Identify every line in the records below that contains the word "students", and copy each of those lines.

SUPPLIED RECORDS:

________

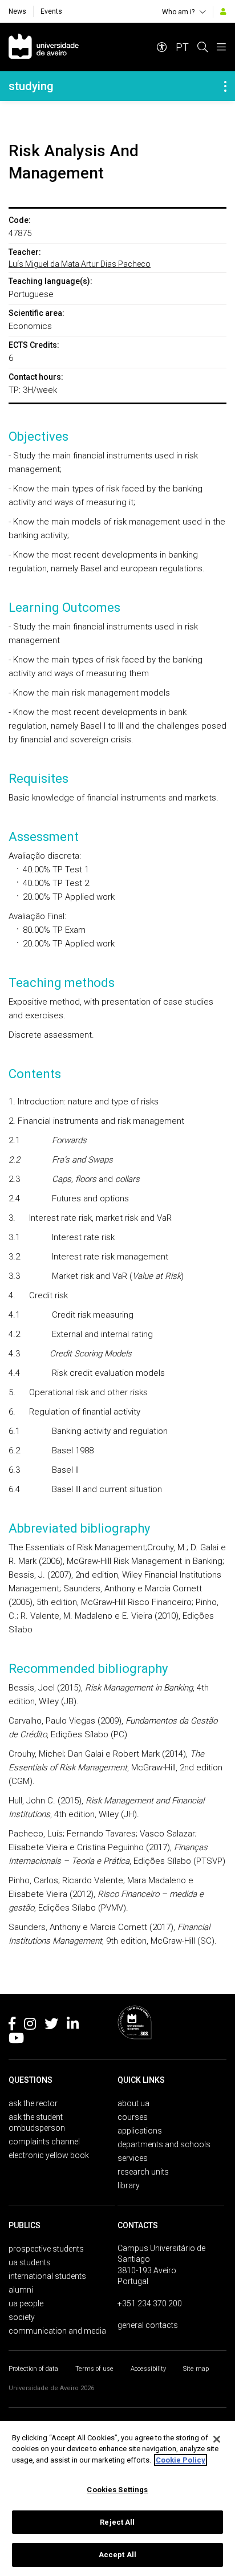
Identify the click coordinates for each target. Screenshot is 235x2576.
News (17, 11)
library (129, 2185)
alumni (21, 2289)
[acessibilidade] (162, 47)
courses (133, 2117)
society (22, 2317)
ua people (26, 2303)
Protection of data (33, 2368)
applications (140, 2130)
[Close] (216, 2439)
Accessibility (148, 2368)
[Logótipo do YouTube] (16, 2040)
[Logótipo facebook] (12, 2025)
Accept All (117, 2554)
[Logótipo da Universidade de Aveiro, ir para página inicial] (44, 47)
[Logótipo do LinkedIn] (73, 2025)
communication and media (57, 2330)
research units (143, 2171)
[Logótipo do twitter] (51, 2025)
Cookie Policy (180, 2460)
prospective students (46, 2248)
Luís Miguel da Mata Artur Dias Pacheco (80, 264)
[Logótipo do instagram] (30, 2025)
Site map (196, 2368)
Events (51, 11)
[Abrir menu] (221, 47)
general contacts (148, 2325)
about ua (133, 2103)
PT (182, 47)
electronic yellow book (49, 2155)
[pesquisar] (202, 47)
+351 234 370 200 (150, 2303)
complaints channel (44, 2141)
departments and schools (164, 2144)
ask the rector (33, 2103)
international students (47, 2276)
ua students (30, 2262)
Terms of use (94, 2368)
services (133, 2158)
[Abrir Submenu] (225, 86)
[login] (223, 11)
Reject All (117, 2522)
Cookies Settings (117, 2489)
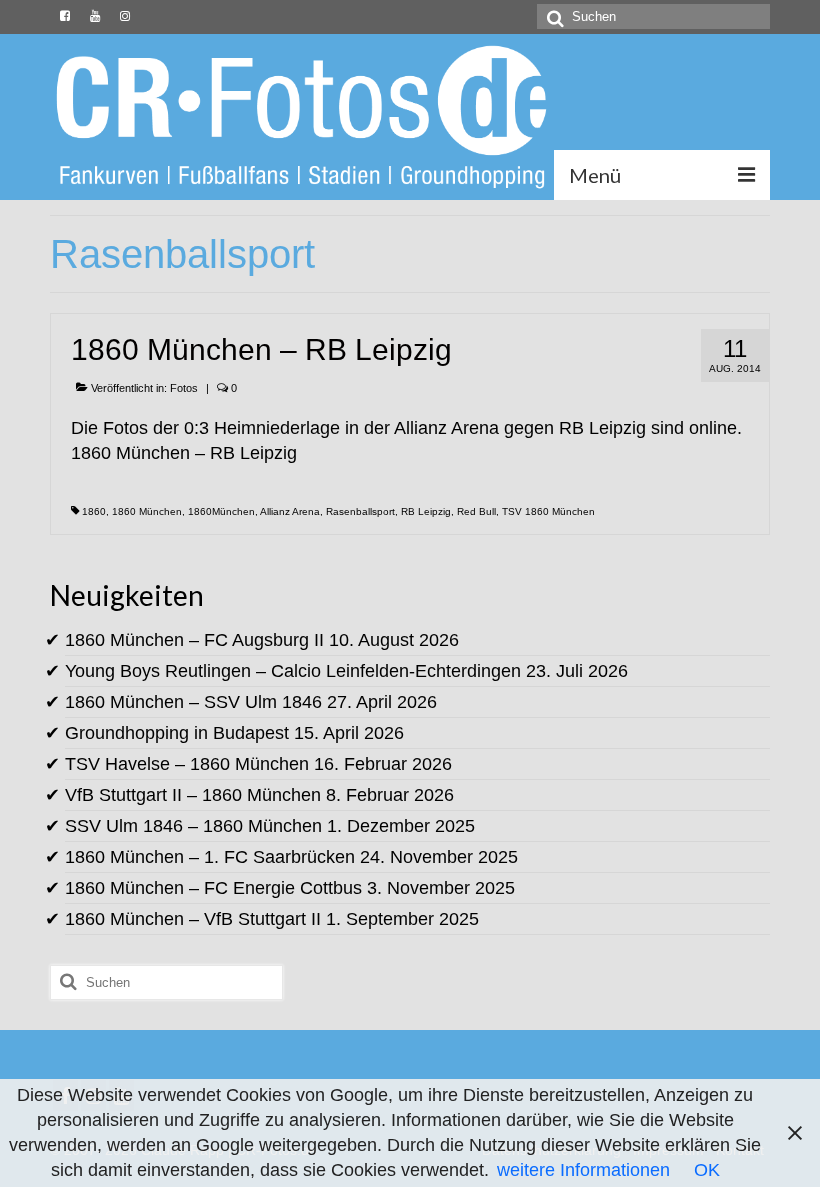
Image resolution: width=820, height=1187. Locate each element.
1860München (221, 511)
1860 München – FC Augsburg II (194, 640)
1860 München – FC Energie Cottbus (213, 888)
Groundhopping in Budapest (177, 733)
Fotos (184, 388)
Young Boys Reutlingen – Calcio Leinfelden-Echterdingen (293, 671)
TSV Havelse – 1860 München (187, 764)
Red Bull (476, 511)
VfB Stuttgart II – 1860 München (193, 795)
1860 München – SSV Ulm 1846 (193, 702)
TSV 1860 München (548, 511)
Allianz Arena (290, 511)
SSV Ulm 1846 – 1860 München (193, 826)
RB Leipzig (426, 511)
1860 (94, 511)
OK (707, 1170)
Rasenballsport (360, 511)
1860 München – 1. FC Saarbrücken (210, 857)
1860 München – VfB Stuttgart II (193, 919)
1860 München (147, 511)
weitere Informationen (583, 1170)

________

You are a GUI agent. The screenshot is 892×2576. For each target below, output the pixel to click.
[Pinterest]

________

EXERCISE RESPONSE:
prospective students (46, 2248)
international students (47, 2276)
ua students (30, 2262)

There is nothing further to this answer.